++++ Supplied material

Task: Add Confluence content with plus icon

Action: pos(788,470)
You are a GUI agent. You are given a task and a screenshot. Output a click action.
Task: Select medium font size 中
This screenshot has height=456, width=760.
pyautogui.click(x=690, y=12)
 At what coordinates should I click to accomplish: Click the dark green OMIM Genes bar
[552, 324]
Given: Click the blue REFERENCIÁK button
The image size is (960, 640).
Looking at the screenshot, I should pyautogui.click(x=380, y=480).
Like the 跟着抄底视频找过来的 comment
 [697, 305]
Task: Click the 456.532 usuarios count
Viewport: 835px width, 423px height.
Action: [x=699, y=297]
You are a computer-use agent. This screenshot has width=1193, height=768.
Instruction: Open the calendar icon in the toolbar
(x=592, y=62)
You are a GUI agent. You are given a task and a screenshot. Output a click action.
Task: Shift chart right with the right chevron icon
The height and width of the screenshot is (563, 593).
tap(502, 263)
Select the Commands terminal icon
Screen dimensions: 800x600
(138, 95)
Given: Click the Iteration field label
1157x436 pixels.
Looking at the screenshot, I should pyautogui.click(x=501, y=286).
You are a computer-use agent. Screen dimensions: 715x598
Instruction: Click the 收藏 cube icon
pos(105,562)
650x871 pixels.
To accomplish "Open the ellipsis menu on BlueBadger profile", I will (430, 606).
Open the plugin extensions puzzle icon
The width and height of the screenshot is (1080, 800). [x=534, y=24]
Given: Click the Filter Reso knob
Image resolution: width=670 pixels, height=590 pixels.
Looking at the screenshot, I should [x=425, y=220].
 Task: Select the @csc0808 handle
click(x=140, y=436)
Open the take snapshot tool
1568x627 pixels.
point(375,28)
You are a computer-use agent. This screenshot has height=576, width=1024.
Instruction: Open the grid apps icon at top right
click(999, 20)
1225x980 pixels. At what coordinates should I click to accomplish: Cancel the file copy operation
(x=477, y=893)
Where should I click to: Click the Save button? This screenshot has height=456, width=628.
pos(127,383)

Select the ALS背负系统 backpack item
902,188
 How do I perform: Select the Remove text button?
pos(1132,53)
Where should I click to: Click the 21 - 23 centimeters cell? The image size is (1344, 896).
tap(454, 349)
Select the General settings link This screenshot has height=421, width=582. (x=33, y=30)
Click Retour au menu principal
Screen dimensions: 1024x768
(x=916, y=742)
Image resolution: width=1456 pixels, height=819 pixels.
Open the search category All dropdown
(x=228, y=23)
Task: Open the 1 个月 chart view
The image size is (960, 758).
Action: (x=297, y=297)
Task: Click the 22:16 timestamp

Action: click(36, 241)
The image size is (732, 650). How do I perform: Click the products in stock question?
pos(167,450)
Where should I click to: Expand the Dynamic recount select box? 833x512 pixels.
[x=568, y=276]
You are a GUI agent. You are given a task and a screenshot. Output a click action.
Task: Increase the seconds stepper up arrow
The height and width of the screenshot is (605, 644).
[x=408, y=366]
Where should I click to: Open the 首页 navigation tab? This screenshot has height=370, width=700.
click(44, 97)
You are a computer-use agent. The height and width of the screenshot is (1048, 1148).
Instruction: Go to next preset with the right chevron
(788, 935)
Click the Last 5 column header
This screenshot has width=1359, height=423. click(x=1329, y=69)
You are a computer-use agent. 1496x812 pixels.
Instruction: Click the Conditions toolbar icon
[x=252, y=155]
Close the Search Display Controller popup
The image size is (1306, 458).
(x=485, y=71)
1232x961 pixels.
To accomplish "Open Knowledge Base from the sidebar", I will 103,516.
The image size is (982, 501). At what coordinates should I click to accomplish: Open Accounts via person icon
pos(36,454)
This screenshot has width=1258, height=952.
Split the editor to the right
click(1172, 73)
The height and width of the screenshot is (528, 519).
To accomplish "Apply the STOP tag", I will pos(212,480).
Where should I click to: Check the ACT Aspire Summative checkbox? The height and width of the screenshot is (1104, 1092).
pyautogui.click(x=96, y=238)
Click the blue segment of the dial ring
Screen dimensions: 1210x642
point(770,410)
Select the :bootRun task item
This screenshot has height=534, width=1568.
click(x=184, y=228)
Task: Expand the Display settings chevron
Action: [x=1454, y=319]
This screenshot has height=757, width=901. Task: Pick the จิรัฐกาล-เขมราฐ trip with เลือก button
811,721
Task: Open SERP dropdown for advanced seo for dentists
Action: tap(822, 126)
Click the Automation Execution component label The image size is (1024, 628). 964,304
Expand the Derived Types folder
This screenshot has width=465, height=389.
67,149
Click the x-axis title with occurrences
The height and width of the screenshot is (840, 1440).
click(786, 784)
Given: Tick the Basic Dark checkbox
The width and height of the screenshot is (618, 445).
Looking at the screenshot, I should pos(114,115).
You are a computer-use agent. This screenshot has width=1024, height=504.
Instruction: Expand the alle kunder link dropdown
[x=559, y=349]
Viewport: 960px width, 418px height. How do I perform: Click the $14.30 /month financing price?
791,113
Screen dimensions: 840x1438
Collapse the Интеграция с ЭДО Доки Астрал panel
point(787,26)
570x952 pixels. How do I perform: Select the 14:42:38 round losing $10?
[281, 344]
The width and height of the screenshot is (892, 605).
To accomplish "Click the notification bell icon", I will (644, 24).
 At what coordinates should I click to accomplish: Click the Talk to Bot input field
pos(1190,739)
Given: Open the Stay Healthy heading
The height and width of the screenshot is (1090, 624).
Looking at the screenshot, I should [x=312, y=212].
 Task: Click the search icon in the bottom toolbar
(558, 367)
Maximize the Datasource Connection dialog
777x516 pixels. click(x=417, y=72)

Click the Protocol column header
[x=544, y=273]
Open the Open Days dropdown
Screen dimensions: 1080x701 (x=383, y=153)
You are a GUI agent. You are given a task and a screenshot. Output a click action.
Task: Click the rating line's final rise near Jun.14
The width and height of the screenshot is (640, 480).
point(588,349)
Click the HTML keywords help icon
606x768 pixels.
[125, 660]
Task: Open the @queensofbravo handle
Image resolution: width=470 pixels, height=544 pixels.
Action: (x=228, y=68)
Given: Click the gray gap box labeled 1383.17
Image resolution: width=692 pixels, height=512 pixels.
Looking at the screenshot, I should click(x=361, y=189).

++++++++

_Exercise prompt_: All of the lines above are to be restated word for word.

_Final answer_:
Task: Add Confluence content with plus icon

Action: pos(788,470)
You are a GUI agent. You are given a task and a screenshot. Output a click action.
Task: Select medium font size 中
This screenshot has height=456, width=760.
pyautogui.click(x=690, y=12)
 At what coordinates should I click to accomplish: Click the dark green OMIM Genes bar
[552, 324]
Given: Click the blue REFERENCIÁK button
The image size is (960, 640).
Looking at the screenshot, I should pyautogui.click(x=380, y=480).
Like the 跟着抄底视频找过来的 comment
 [697, 305]
Task: Click the 456.532 usuarios count
Viewport: 835px width, 423px height.
Action: [x=699, y=297]
You are a computer-use agent. This screenshot has width=1193, height=768.
Instruction: Open the calendar icon in the toolbar
(x=592, y=62)
You are a GUI agent. You are given a task and a screenshot. Output a click action.
Task: Shift chart right with the right chevron icon
The height and width of the screenshot is (563, 593).
tap(502, 263)
Select the Commands terminal icon
Screen dimensions: 800x600
(138, 95)
Given: Click the Iteration field label
1157x436 pixels.
Looking at the screenshot, I should pyautogui.click(x=501, y=286).
You are a computer-use agent. Screen dimensions: 715x598
Instruction: Click the 收藏 cube icon
pos(105,562)
650x871 pixels.
To accomplish "Open the ellipsis menu on BlueBadger profile", I will (430, 606).
Open the plugin extensions puzzle icon
The width and height of the screenshot is (1080, 800). [x=534, y=24]
Given: Click the Filter Reso knob
Image resolution: width=670 pixels, height=590 pixels.
Looking at the screenshot, I should [x=425, y=220].
 Task: Select the @csc0808 handle
click(x=140, y=436)
Open the take snapshot tool
1568x627 pixels.
point(375,28)
You are a computer-use agent. This screenshot has height=576, width=1024.
Instruction: Open the grid apps icon at top right
click(999, 20)
1225x980 pixels. At what coordinates should I click to accomplish: Cancel the file copy operation
(x=477, y=893)
Where should I click to: Click the Save button? This screenshot has height=456, width=628.
pos(127,383)

Select the ALS背负系统 backpack item
902,188
 How do I perform: Select the Remove text button?
pos(1132,53)
Where should I click to: Click the 21 - 23 centimeters cell? The image size is (1344, 896).
tap(454, 349)
Select the General settings link This screenshot has height=421, width=582. (x=33, y=30)
Click Retour au menu principal
Screen dimensions: 1024x768
(x=916, y=742)
Image resolution: width=1456 pixels, height=819 pixels.
Open the search category All dropdown
(x=228, y=23)
Task: Open the 1 个月 chart view
The image size is (960, 758).
Action: (x=297, y=297)
Task: Click the 22:16 timestamp

Action: click(36, 241)
The image size is (732, 650). How do I perform: Click the products in stock question?
pos(167,450)
Where should I click to: Expand the Dynamic recount select box? 833x512 pixels.
[x=568, y=276]
You are a GUI agent. You are given a task and a screenshot. Output a click action.
Task: Increase the seconds stepper up arrow
The height and width of the screenshot is (605, 644).
[x=408, y=366]
Where should I click to: Open the 首页 navigation tab? This screenshot has height=370, width=700.
click(44, 97)
You are a computer-use agent. The height and width of the screenshot is (1048, 1148).
Instruction: Go to next preset with the right chevron
(788, 935)
Click the Last 5 column header
This screenshot has width=1359, height=423. click(x=1329, y=69)
You are a computer-use agent. 1496x812 pixels.
Instruction: Click the Conditions toolbar icon
[x=252, y=155]
Close the Search Display Controller popup
The image size is (1306, 458).
(x=485, y=71)
1232x961 pixels.
To accomplish "Open Knowledge Base from the sidebar", I will 103,516.
The image size is (982, 501). At what coordinates should I click to accomplish: Open Accounts via person icon
pos(36,454)
This screenshot has width=1258, height=952.
Split the editor to the right
click(1172, 73)
The height and width of the screenshot is (528, 519).
To accomplish "Apply the STOP tag", I will pos(212,480).
Where should I click to: Check the ACT Aspire Summative checkbox? The height and width of the screenshot is (1104, 1092).
pyautogui.click(x=96, y=238)
Click the blue segment of the dial ring
Screen dimensions: 1210x642
point(770,410)
Select the :bootRun task item
This screenshot has height=534, width=1568.
click(x=184, y=228)
Task: Expand the Display settings chevron
Action: [x=1454, y=319]
This screenshot has height=757, width=901. Task: Pick the จิรัฐกาล-เขมราฐ trip with เลือก button
811,721
Task: Open SERP dropdown for advanced seo for dentists
Action: tap(822, 126)
Click the Automation Execution component label The image size is (1024, 628). 964,304
Expand the Derived Types folder
This screenshot has width=465, height=389.
67,149
Click the x-axis title with occurrences
The height and width of the screenshot is (840, 1440).
click(786, 784)
Given: Tick the Basic Dark checkbox
The width and height of the screenshot is (618, 445).
Looking at the screenshot, I should pos(114,115).
You are a computer-use agent. This screenshot has width=1024, height=504.
Instruction: Expand the alle kunder link dropdown
[x=559, y=349]
Viewport: 960px width, 418px height. How do I perform: Click the $14.30 /month financing price?
791,113
Screen dimensions: 840x1438
Collapse the Интеграция с ЭДО Доки Астрал panel
point(787,26)
570x952 pixels. How do I perform: Select the 14:42:38 round losing $10?
[281, 344]
The width and height of the screenshot is (892, 605).
To accomplish "Click the notification bell icon", I will (644, 24).
 At what coordinates should I click to accomplish: Click the Talk to Bot input field
pos(1190,739)
Given: Open the Stay Healthy heading
The height and width of the screenshot is (1090, 624).
Looking at the screenshot, I should [x=312, y=212].
 Task: Click the search icon in the bottom toolbar
(558, 367)
Maximize the Datasource Connection dialog
777x516 pixels. click(x=417, y=72)

Click the Protocol column header
[x=544, y=273]
Open the Open Days dropdown
Screen dimensions: 1080x701 (x=383, y=153)
You are a GUI agent. You are given a task and a screenshot. Output a click action.
Task: Click the rating line's final rise near Jun.14
The width and height of the screenshot is (640, 480).
point(588,349)
Click the HTML keywords help icon
606x768 pixels.
[125, 660]
Task: Open the @queensofbravo handle
Image resolution: width=470 pixels, height=544 pixels.
Action: (x=228, y=68)
Given: Click the gray gap box labeled 1383.17
Image resolution: width=692 pixels, height=512 pixels.
Looking at the screenshot, I should click(x=361, y=189).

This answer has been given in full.